Could you write out all the records once more, exactly?

-------- Material provided --------

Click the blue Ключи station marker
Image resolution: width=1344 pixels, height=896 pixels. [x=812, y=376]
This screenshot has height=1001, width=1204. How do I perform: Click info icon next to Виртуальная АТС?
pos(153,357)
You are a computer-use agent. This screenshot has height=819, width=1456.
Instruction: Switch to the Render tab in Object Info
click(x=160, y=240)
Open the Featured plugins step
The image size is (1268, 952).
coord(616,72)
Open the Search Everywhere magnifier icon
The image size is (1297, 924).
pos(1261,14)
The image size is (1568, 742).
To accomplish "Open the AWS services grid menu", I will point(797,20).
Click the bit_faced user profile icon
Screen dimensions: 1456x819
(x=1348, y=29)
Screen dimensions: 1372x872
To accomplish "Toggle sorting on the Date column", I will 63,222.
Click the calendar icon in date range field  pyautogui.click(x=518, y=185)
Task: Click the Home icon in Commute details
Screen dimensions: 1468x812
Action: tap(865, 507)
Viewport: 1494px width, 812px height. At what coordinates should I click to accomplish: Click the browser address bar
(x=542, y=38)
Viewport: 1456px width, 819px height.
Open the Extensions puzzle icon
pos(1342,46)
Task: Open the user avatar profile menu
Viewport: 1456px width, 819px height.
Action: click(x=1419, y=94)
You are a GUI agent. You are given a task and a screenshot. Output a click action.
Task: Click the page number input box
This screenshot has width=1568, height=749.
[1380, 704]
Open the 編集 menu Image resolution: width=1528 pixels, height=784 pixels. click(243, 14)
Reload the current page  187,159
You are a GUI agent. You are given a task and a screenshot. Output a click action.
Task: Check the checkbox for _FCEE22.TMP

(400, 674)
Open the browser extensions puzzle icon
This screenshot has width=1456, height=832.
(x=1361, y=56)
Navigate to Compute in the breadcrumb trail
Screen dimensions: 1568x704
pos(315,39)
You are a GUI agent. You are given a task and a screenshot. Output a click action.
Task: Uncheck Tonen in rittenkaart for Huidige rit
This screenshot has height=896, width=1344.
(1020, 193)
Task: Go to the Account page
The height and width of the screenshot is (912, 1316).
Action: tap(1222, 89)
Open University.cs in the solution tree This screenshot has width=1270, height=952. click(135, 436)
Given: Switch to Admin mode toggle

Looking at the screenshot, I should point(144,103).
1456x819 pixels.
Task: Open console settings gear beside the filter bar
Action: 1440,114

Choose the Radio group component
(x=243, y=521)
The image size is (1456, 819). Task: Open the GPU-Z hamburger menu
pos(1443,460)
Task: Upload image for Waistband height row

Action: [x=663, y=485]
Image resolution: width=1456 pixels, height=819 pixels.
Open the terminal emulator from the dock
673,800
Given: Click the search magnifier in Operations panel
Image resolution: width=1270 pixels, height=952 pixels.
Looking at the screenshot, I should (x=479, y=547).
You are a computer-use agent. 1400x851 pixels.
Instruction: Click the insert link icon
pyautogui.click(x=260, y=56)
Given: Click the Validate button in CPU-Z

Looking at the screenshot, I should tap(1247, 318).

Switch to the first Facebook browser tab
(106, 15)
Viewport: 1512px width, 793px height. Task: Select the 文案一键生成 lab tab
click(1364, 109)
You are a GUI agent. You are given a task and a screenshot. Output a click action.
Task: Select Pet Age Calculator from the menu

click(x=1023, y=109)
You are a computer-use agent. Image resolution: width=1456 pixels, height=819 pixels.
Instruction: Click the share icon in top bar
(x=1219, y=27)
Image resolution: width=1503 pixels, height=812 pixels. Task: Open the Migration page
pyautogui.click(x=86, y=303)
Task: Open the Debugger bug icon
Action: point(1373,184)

--------

> **Solved exercise**
Click the blue Ключи station marker
Image resolution: width=1344 pixels, height=896 pixels. [x=812, y=376]
This screenshot has height=1001, width=1204. How do I perform: Click info icon next to Виртуальная АТС?
pos(153,357)
You are a computer-use agent. This screenshot has height=819, width=1456.
Instruction: Switch to the Render tab in Object Info
click(x=160, y=240)
Open the Featured plugins step
The image size is (1268, 952).
coord(616,72)
Open the Search Everywhere magnifier icon
The image size is (1297, 924).
pos(1261,14)
The image size is (1568, 742).
To accomplish "Open the AWS services grid menu", I will point(797,20).
Click the bit_faced user profile icon
Screen dimensions: 1456x819
(x=1348, y=29)
Screen dimensions: 1372x872
To accomplish "Toggle sorting on the Date column", I will 63,222.
Click the calendar icon in date range field  pyautogui.click(x=518, y=185)
Task: Click the Home icon in Commute details
Screen dimensions: 1468x812
Action: tap(865, 507)
Viewport: 1494px width, 812px height. At what coordinates should I click to accomplish: Click the browser address bar
(x=542, y=38)
Viewport: 1456px width, 819px height.
Open the Extensions puzzle icon
pos(1342,46)
Task: Open the user avatar profile menu
Viewport: 1456px width, 819px height.
Action: click(x=1419, y=94)
You are a GUI agent. You are given a task and a screenshot. Output a click action.
Task: Click the page number input box
This screenshot has width=1568, height=749.
[1380, 704]
Open the 編集 menu Image resolution: width=1528 pixels, height=784 pixels. click(243, 14)
Reload the current page  187,159
You are a GUI agent. You are given a task and a screenshot. Output a click action.
Task: Check the checkbox for _FCEE22.TMP

(400, 674)
Open the browser extensions puzzle icon
This screenshot has width=1456, height=832.
(x=1361, y=56)
Navigate to Compute in the breadcrumb trail
Screen dimensions: 1568x704
pos(315,39)
You are a GUI agent. You are given a task and a screenshot. Output a click action.
Task: Uncheck Tonen in rittenkaart for Huidige rit
This screenshot has height=896, width=1344.
(1020, 193)
Task: Go to the Account page
The height and width of the screenshot is (912, 1316).
Action: tap(1222, 89)
Open University.cs in the solution tree This screenshot has width=1270, height=952. click(135, 436)
Given: Switch to Admin mode toggle

Looking at the screenshot, I should point(144,103).
1456x819 pixels.
Task: Open console settings gear beside the filter bar
Action: 1440,114

Choose the Radio group component
(x=243, y=521)
The image size is (1456, 819). Task: Open the GPU-Z hamburger menu
pos(1443,460)
Task: Upload image for Waistband height row

Action: [x=663, y=485]
Image resolution: width=1456 pixels, height=819 pixels.
Open the terminal emulator from the dock
673,800
Given: Click the search magnifier in Operations panel
Image resolution: width=1270 pixels, height=952 pixels.
Looking at the screenshot, I should (x=479, y=547).
You are a computer-use agent. 1400x851 pixels.
Instruction: Click the insert link icon
pyautogui.click(x=260, y=56)
Given: Click the Validate button in CPU-Z

Looking at the screenshot, I should tap(1247, 318).

Switch to the first Facebook browser tab
(106, 15)
Viewport: 1512px width, 793px height. Task: Select the 文案一键生成 lab tab
click(1364, 109)
You are a GUI agent. You are given a task and a screenshot. Output a click action.
Task: Select Pet Age Calculator from the menu

click(x=1023, y=109)
You are a computer-use agent. Image resolution: width=1456 pixels, height=819 pixels.
Instruction: Click the share icon in top bar
(x=1219, y=27)
Image resolution: width=1503 pixels, height=812 pixels. Task: Open the Migration page
pyautogui.click(x=86, y=303)
Task: Open the Debugger bug icon
Action: point(1373,184)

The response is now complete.